That sounds like you would be trying to do economic analysis/decision making using something like bills of material (+labor, externalities etc.). I can see how that would eliminate certain irrationalities, as you say. However, I am having a hard time imagining how one would use a the TEMS cost of a product in practice.
For example, why would it be more useful (or differently useful) to estimate a the TEMS cost of a water bottle instead of calculating the social cost (sum of private costs and external costs like EOL)?

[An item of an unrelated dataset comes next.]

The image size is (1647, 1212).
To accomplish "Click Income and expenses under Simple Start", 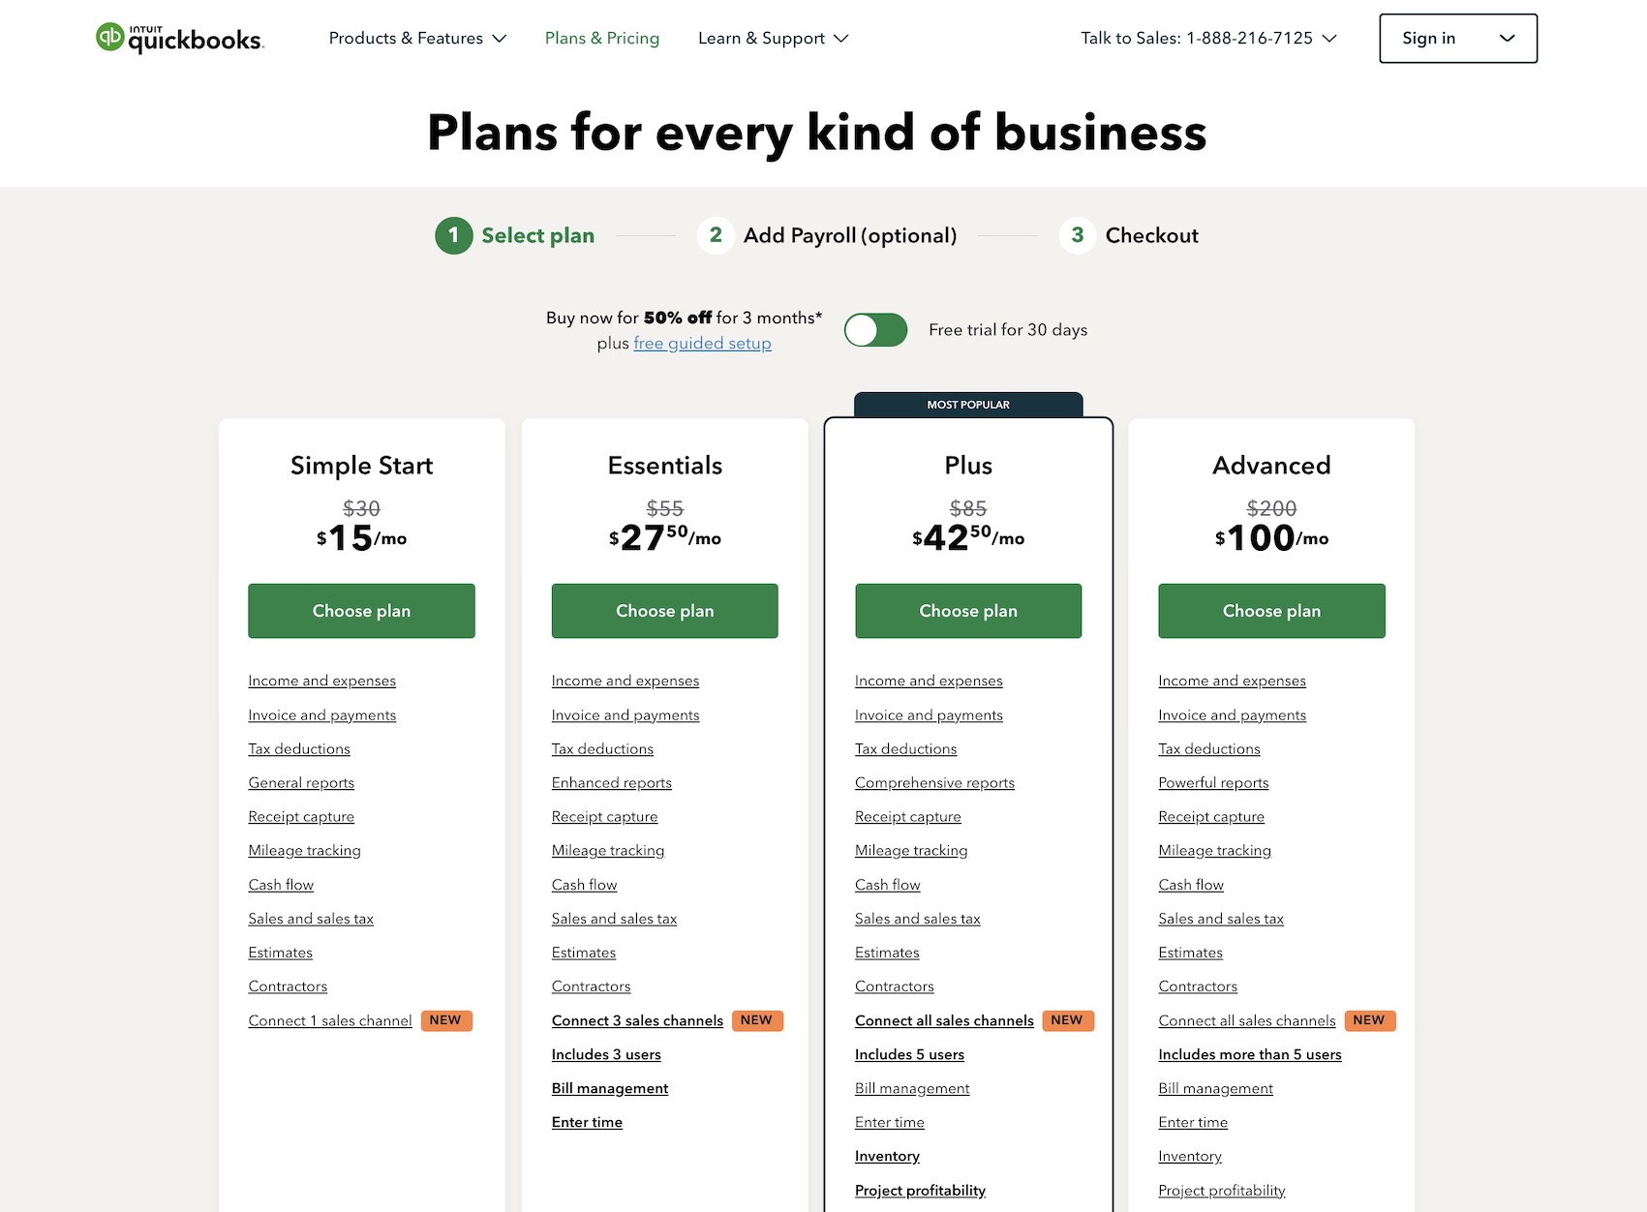I will point(321,681).
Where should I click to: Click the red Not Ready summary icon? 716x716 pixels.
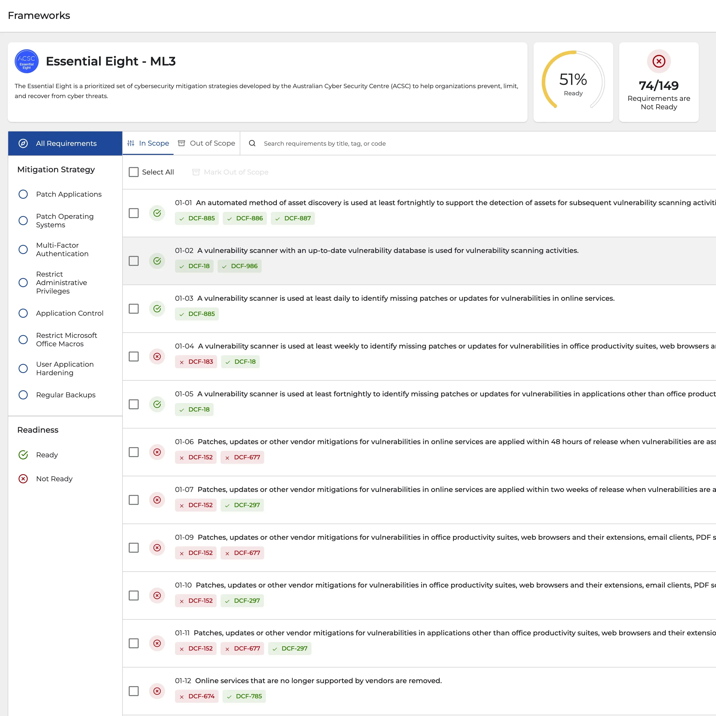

That sounds like you would be trying to do economic analysis/decision making using something like bills of material (+labor, externalities etc.). I can see how that would eliminate certain irrationalities, as you say. However, I am having a hard time imagining how one would use a the TEMS cost of a product in practice.
For example, why would it be more useful (or differently useful) to estimate a the TEMS cost of a water bottle instead of calculating the social cost (sum of private costs and external costs like EOL)?
Regarding use in practice—in a database accessible from one source linked to the product via the label, or on the product page.
Something like:
Product A
Production Cycle:
T34, E45, M23, S15
Externality Watchlist:
CO2 = 300kg
P = 150kg
Utility
T3, E22, M4, S4
EOL Cycle:
T15, E25, M35, S10
Alerts:
Company B of product production line implicated in Ohio train wreck with (TEMS) externality outputs.
///
Then maybe you could click on the individual letter-number pairs to get more info on the underlying values. Something along those lines.
Regarding the second question, precisely because the social cost is prone to dollar value distortions.